Artikel aus den Stuttgarter Nachrichten vom 25.06.2009
Flash of Genius
Amerikanischer Traum auf dem Prüfstand
Urheber pochen auf Vergütung, die Piratenpartei fordert die freie Verwendung von Ideen, tagtäglich werden Texte, Songs und Filme schwarz heruntergeladen oder kopiert. Macht hier die Masse den Verlust, können technische Tüftler durch einen einzigen Diebstahl ihr Lebenswerk verlieren: Auch Konzerne kopieren mitunter, weil sie beim Rechtsstreit den längeren Atem haben, oder sie kaufen, um die Idee in der Schublade verschwinden zu lassen. Wenn beides nicht geht, ignorieren sie die Tüftler: Seit Jahren versuchen zum Beispiel drei Ingenieure aus dem Schwarzwald vergeblich, einen Partner in der Autoindustrie für eine Mikrowellenzündung zu finden, die den Spritverbrauch um 30 Prozent und den Schadstoffausstoß sogar um 80 Prozent reduzieren soll.

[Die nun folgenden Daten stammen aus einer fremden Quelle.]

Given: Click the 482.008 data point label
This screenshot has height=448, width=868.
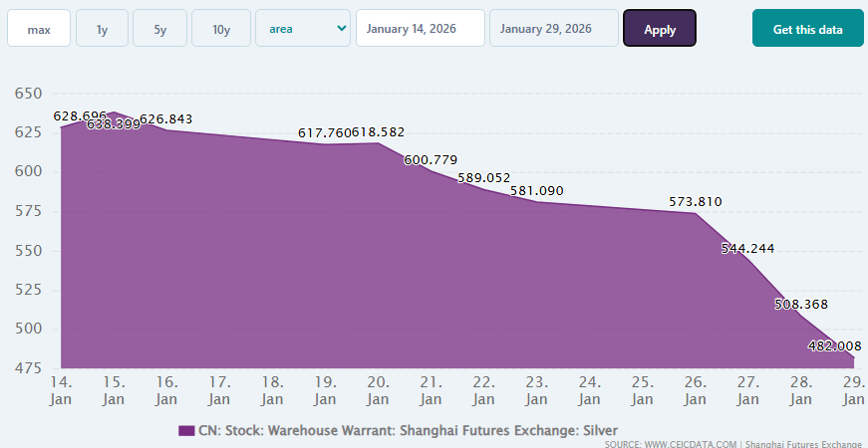Looking at the screenshot, I should tap(834, 346).
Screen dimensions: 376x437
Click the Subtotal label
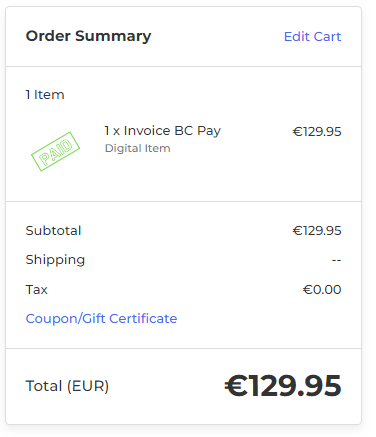click(53, 231)
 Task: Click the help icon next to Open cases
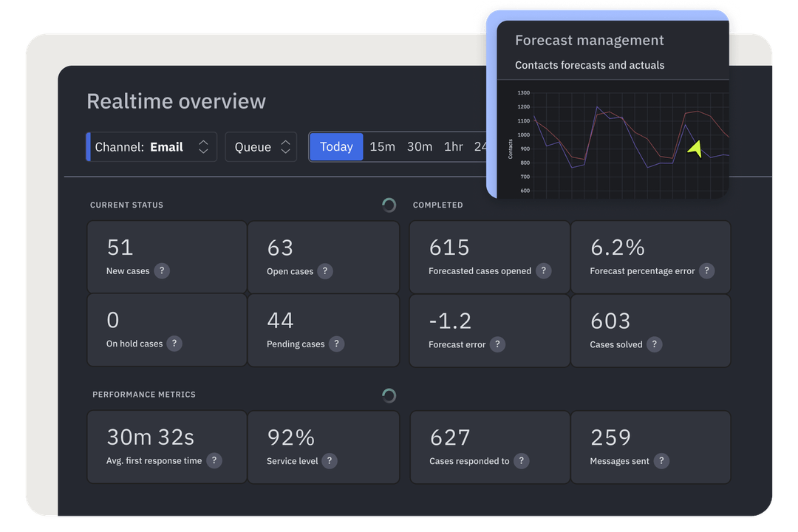coord(325,271)
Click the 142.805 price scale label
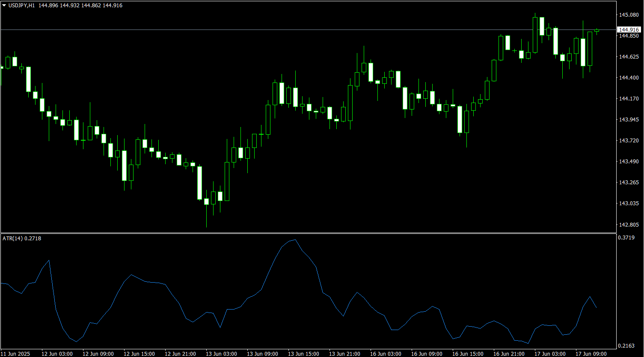644x357 pixels. pos(629,224)
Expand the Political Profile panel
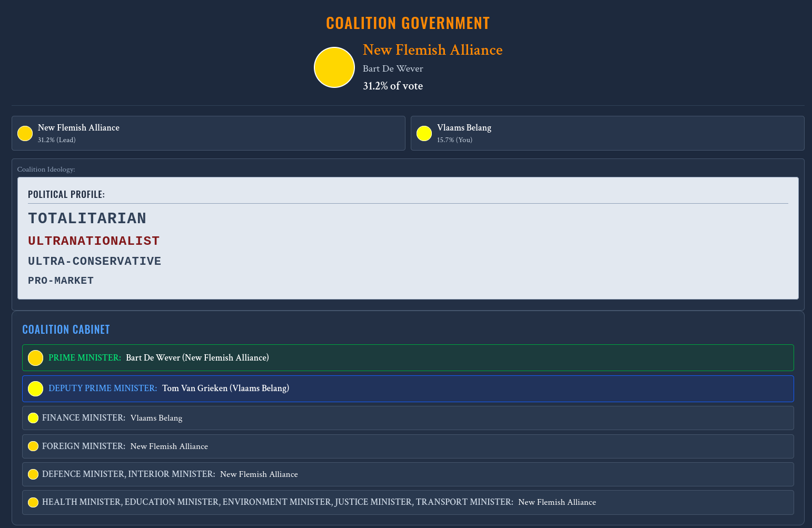This screenshot has width=812, height=528. [66, 194]
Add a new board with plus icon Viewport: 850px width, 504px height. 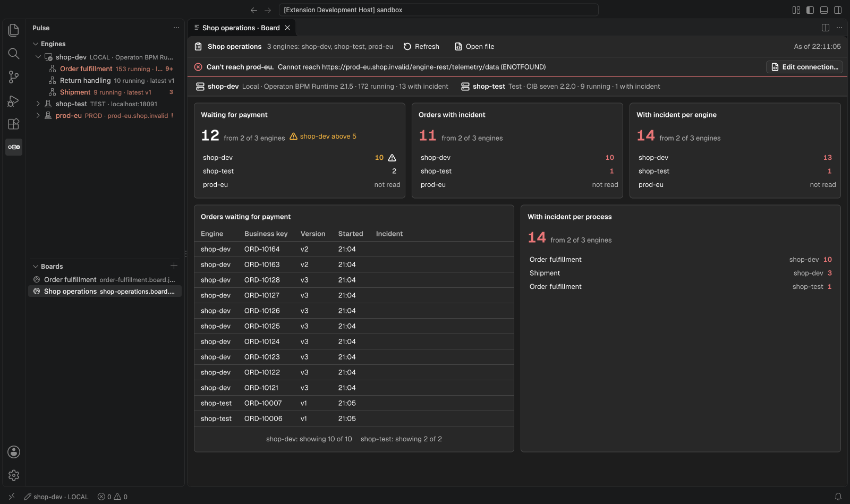click(x=174, y=266)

Im selben Milieu spielt der Fall von Robert Kearns. Der Ingenieur und Universitätsprofessor entwickelte in den 1960er Jahren den Intervall-Scheibenwischer und wollte groß ins Geschäft einsteigen. Ford machte ihm Zusagen, ließ den findigen Tüftler aber fallen, nachdem sie seinen Prototyp genau unter die Lupe genommen hatten. Ford klaute, wie später Chrysler, schlicht das Patent und präsentierte es als hauseigene Erfindung. Kearns wollte den Betrug nicht hinnehmen, zog vor Gericht und damit in einen Jahrzehnte währenden Kampf, in dem er nach und nach nicht nur Freunde und Familie verlor, sondern auch seine Gesundheit und sein Lebensglück. Der erfahrene Filmproduzent Marc Abraham ("Spy Game", "Children of Men") hat in seinem Regie-Debüt Kearns' verbissenen Kampf um die Wahrheit und seine Vereinsamung als Hollywoodkino im besten Sinne inszeniert.
Greg Kinnear wirkt sympathisch als streitbarer Erfinder, der reichlich heroisiert wird
Er bietet großartige, ästhetische Bilder, Spannung, die schleichend vom Zuschauer Besitz ergreift, und eine emotional mitreißende Geschichte, die über den Kinobesuch hinauswirkt. Das liegt auch an seinen gut gewählten Darstellern: Greg Kinnear ("Little Miss Sunshine") wirkt sympathisch als Erfinder Kearns, der im Film reichlich heroisiert und mythologisiert wird, aber auch faszinierend manisch in seinem Bestreben, sich Recht zu verschaffen, koste es, was es wolle.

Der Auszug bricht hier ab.